Medulli'nus a family-name of the gens Furia, a very ancient patrician house at Rome. [FURIA GENS.] Medullia, from which the surname comes, was a Latin town very early incorporated with Rome (Dionys. A. R. 3.1; Liv. 1.33, 38), and, since Medullinus appears on the Fasti in B. C. 488, only five years after the Cassian treaty of isopolity with the Latin league, this branch of the Furii was doubtless Latin. The Tullii Hostilii also were originally from Medullia. (Dionys. l. c.; Macr. 1.6.)
Medulli'nus 1. SEXT. FURIUS MEDULLINUS FUSUS, was consul in B. C. 488, the year in which, according to the common story, Coriolanus led the Volscians against Rome. (Dionys. A. R. 8.16, 63; Liv. 2.39.)
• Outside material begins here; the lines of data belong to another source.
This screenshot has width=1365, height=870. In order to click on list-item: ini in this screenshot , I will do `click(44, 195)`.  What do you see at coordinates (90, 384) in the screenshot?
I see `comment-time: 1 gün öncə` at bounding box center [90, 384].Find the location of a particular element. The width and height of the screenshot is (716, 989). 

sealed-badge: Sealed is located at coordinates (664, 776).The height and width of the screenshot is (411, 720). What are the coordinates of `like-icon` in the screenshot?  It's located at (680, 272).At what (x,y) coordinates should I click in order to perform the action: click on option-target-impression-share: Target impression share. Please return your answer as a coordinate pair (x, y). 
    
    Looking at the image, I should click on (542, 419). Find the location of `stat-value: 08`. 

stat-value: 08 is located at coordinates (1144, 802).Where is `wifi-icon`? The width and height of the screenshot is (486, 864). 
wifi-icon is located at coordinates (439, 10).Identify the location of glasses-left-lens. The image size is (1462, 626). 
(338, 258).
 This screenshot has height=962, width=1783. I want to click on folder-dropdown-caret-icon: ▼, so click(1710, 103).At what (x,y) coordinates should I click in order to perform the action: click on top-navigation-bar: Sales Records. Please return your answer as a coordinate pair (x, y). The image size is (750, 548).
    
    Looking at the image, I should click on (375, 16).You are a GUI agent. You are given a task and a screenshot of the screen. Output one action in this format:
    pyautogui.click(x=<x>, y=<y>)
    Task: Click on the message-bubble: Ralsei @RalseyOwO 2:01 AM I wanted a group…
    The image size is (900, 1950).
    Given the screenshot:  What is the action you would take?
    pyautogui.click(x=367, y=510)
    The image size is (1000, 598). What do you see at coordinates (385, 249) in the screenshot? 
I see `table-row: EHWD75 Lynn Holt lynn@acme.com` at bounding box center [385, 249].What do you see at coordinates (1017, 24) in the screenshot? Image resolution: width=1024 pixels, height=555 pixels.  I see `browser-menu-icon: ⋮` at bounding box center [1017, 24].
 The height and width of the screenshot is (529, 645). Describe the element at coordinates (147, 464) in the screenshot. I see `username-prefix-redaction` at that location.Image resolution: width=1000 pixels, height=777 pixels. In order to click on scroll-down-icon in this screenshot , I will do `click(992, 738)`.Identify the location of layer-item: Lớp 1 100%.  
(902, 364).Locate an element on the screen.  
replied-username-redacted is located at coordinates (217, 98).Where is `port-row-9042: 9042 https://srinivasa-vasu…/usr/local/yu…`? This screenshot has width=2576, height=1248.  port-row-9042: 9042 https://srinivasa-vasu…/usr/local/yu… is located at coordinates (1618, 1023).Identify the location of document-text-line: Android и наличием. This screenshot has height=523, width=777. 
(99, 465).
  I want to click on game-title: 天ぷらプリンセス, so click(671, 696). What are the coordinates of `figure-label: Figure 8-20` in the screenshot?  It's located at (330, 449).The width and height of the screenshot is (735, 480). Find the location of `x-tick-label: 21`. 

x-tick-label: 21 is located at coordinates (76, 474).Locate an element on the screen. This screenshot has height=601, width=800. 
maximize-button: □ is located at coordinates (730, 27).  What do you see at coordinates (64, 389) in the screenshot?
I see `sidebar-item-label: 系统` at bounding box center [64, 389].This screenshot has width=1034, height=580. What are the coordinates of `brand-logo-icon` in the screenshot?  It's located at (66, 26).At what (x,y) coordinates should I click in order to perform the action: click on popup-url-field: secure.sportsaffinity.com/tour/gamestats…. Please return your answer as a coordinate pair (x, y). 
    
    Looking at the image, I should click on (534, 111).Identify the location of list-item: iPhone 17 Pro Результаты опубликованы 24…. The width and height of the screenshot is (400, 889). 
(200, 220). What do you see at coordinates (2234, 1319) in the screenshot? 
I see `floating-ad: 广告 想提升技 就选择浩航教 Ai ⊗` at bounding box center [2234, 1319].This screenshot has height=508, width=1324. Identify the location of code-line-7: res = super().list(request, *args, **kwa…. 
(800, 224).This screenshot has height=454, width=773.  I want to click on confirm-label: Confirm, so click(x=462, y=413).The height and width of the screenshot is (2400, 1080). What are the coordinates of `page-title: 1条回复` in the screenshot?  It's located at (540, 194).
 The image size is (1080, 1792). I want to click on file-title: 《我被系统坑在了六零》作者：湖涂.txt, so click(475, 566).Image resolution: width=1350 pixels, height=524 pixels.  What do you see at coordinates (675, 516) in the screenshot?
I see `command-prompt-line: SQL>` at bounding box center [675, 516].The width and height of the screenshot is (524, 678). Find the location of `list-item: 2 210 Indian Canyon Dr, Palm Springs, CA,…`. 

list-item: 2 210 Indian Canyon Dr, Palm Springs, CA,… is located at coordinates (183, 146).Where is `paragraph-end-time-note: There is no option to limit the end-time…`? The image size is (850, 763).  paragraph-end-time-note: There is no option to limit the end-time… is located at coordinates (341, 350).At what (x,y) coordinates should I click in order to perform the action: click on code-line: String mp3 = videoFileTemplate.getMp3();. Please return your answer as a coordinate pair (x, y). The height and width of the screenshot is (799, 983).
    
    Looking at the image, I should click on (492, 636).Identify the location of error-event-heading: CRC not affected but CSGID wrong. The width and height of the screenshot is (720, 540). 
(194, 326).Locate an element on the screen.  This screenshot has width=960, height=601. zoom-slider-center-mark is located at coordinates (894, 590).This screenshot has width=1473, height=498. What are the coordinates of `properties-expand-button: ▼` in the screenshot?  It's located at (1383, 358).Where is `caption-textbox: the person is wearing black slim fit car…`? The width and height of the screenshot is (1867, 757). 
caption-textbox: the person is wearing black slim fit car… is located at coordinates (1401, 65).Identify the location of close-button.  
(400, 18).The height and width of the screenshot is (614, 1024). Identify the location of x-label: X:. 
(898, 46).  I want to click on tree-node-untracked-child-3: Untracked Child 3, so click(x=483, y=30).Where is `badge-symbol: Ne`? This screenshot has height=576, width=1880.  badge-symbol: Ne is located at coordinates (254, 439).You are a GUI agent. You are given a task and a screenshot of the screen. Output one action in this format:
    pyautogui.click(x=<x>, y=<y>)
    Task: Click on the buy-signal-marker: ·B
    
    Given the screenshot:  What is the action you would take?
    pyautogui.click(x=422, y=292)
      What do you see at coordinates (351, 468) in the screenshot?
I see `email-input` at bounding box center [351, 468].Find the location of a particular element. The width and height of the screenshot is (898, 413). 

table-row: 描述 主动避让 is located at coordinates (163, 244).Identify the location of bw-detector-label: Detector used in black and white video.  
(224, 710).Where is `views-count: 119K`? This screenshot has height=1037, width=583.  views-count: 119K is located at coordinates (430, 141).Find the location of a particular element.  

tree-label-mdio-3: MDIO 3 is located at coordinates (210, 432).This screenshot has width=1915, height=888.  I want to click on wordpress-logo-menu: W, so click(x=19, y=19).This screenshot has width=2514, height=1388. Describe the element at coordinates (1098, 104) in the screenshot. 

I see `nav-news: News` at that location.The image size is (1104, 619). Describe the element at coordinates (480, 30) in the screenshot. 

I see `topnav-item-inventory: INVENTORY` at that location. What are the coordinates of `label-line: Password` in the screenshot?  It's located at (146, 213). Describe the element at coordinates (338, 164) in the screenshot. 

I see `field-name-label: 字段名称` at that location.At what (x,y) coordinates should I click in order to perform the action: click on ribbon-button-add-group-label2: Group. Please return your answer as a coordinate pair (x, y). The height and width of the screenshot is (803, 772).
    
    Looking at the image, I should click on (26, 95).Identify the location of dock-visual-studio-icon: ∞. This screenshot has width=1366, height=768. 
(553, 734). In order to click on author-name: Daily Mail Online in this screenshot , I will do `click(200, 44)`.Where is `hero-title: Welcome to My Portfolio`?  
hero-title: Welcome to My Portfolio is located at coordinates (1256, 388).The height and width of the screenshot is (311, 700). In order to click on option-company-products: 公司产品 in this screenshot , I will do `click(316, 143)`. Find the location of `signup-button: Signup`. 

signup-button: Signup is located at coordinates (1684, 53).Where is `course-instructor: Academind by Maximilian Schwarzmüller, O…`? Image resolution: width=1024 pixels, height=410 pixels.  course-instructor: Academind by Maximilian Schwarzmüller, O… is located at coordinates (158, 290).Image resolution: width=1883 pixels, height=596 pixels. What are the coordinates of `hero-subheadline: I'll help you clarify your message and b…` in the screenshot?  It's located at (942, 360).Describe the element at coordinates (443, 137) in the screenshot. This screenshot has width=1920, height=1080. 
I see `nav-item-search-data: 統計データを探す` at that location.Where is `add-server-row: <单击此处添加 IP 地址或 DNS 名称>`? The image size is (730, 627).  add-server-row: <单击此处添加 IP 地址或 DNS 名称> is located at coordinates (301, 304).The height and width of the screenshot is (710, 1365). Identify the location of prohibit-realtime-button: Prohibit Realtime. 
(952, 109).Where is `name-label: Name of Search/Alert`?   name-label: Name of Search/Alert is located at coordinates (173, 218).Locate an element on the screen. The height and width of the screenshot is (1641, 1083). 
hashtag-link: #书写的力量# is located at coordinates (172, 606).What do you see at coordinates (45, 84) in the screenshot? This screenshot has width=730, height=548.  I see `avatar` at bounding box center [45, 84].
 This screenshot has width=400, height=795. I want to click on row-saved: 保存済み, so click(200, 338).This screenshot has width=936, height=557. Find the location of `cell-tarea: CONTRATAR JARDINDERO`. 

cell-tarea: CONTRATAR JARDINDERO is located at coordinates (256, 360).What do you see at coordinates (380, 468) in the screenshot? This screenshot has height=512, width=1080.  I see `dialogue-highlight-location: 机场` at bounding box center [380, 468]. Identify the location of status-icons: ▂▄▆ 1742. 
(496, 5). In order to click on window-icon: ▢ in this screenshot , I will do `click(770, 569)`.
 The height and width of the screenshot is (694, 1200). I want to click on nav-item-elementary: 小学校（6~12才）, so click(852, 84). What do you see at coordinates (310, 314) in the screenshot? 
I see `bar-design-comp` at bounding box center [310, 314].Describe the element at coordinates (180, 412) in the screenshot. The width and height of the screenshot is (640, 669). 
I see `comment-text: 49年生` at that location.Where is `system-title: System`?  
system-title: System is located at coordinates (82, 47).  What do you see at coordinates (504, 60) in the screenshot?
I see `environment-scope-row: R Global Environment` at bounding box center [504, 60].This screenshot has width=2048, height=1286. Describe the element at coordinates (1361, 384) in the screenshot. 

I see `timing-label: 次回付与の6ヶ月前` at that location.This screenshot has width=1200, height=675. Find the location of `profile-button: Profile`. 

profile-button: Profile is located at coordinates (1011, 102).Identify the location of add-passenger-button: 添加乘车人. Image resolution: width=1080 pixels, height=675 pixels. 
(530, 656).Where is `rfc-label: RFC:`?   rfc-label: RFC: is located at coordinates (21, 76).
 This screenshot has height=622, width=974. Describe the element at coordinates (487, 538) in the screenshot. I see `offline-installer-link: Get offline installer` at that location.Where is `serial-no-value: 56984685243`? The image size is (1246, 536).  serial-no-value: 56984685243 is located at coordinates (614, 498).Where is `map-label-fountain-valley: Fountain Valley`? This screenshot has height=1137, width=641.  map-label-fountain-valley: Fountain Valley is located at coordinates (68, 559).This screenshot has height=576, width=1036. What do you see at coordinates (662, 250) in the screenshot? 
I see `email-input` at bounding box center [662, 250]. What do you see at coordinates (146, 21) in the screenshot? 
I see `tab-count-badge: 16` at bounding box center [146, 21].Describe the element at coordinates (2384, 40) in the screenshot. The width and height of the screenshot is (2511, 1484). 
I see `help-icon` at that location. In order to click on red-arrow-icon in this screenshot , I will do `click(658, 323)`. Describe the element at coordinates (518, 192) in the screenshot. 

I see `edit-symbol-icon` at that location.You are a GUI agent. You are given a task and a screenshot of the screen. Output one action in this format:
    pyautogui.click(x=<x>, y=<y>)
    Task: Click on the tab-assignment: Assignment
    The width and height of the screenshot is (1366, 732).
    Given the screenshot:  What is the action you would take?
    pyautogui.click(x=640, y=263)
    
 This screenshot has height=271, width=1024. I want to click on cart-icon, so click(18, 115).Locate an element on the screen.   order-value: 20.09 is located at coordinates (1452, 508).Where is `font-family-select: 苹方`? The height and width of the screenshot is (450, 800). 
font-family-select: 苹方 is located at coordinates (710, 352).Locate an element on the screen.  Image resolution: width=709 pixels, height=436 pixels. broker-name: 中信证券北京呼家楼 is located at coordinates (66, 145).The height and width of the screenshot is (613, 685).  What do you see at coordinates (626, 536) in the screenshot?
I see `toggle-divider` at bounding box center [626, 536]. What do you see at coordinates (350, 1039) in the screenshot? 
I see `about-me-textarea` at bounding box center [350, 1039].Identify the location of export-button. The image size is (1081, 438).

Nau'tia Gens an ancient patrician gens, a member of which obtained the consulship as early as B. C. 488. It claimed to be descended from Nautius or Nautes, one of the companions of Aeneas, who was said to have brought with him the Palladium from Troy, which was placed under the care of the Nautii at Rome. (Dionys. A. R. 6.4; Verg. A. 5.704, with the note of Servius.) Like many of the other ancient gentes, the Nautii disappear from history about the time of the Samnite wars. All the Nautii bore the surname of RUTILUS.